_Document section_:
--------

Zulfikar's relatives outside his family's destroyed house
Relatives outside Zulfikar's destroyed home
The phone rang minutes after the earthquake shook me out of my sleep on Saturday morning in Islamabad.

By the time I had stirred myself out of bed the tremors had faded.

I got ready to go out and pick up my air ticket for Delhi, where I was going for a training course.

It was then my wife, Yasmeen, called, from our home in Muzaffarabad in Pakistan-administered Kashmir.

The quake had devastated our home - and our children had been hurt, she said.

My mind raced as I thought of the children - three young, naughty and very energetic boys. Hashid and Hamail are twins. Hamza is the eldest.

Yasmeen said Hamail was trapped under the rubble but he had been rescued.

"He is safe now," she said. "But Hamza is slightly injured. Nothing to worry about."


But it was enough to unleash a wave of anxiety, the kind that I had never felt before.

Zulfikar's family camped out in the open
My family was camped in open ground close to the house

My wife told me to keep my plans of leaving for Delhi on Sunday. There was no point in me not going, she said.

But I just couldn't bring myself to leave, knowing that my entire family had been left homeless.

The scale of the damage caused by the quake had not become apparent yet. But I changed my mind about going to Delhi.

The rest of the day was sent trying to make contact with my family but with no success - apparently the phone lines had gone down.

I was desperately worried now.

I tried finding out about landslides and possible roadblocks but had no luck.

Then I decided to take the Muree-Kohala route and try getting into Muzaffarabad nevertheless.

Muzaffarabad after the quake
Muzaffarabad was the worst affected area

I left Islamabad at 1430 local time on Saturday and reached the Kohala bridge three hours later.

There were few signs of damage on the way - a mosque had come down, that was all I saw. Perhaps it wasn't so bad after all, I thought.

But then came the first blocked stretch of road, some 30km (18 miles) from Muzaffarabad.

We soon learnt that a 12-km stretch was littered with debris and had become impassable.

--------

[Stored records]
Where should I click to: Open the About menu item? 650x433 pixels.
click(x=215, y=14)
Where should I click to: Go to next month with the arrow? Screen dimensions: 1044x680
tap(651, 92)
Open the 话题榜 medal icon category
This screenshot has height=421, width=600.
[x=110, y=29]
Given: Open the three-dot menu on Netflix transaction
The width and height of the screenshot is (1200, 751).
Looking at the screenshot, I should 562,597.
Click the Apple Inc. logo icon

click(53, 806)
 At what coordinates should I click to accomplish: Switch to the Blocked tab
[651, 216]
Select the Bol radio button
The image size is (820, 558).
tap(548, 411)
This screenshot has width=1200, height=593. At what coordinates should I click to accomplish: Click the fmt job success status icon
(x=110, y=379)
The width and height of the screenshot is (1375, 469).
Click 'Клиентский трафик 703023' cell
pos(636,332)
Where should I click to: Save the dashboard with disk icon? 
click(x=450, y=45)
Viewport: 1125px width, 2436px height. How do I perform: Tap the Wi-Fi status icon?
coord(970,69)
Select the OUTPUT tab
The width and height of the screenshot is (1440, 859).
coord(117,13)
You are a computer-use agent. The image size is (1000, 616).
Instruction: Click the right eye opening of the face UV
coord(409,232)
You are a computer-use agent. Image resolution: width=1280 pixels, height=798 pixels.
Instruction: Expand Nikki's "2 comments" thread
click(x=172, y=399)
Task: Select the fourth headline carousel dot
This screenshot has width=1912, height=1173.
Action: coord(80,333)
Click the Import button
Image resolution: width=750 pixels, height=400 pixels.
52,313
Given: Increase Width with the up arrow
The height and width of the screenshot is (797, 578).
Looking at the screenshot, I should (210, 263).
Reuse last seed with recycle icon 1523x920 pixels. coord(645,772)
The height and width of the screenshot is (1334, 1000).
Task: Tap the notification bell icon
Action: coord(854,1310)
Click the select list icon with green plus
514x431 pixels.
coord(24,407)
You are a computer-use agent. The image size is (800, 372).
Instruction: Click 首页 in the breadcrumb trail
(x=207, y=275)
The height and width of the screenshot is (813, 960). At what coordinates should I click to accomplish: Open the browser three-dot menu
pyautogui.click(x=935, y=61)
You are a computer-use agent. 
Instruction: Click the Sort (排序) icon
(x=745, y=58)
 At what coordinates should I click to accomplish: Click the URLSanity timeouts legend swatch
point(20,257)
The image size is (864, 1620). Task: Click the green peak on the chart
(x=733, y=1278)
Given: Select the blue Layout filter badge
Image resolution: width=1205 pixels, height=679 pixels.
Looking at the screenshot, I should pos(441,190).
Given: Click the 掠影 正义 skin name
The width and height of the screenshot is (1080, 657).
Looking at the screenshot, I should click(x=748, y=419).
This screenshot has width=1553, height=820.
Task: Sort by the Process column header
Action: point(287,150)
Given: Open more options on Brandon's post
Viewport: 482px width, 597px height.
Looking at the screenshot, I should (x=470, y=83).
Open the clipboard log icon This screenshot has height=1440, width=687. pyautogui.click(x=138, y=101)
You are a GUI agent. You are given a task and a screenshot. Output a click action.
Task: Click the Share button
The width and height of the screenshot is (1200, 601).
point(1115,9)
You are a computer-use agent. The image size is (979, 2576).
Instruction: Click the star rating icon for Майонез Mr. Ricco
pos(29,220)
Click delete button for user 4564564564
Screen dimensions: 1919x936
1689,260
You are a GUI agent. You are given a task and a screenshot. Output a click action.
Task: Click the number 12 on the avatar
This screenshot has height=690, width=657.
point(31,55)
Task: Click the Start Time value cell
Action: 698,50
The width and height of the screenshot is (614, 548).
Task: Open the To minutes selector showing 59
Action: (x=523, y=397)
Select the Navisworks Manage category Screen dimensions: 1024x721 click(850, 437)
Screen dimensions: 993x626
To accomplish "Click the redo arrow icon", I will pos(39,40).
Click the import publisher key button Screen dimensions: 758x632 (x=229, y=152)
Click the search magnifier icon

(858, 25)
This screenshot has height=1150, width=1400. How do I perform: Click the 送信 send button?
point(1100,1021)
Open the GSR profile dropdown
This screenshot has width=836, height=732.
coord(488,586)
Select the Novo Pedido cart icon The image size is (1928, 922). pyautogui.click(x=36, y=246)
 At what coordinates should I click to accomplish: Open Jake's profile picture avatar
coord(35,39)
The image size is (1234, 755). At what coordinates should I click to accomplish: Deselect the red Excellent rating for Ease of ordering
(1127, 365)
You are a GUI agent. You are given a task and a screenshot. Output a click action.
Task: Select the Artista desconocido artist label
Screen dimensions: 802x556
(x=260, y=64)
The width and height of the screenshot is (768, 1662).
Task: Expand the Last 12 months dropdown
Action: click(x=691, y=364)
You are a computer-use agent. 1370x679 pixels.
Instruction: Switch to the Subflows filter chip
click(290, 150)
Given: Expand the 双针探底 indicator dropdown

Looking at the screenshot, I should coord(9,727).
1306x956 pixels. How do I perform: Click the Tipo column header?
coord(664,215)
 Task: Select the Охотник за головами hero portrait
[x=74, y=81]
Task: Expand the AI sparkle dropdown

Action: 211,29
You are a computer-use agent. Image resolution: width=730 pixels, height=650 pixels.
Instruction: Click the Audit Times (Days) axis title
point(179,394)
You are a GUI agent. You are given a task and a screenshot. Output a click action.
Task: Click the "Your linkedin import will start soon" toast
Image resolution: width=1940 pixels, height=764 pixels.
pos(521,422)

--------

_Tasks to carry out_:
(1) In the earthquake account, what are the names of the three sons?
(2) Reproduce the part of the earthquake account that opens with the words containing "I left Islamabad" and closes with "miles) from Muzaffarabad.".
You can leave the stored listing aside; it isn't needed here.

_Task answers_:
(1) Hashid, Hamail, Hamza

(2)
I left Islamabad at 1430 local time on Saturday and reached the Kohala bridge three hours later.

There were few signs of damage on the way - a mosque had come down, that was all I saw. Perhaps it wasn't so bad after all, I thought.

But then came the first blocked stretch of road, some 30km (18 miles) from Muzaffarabad.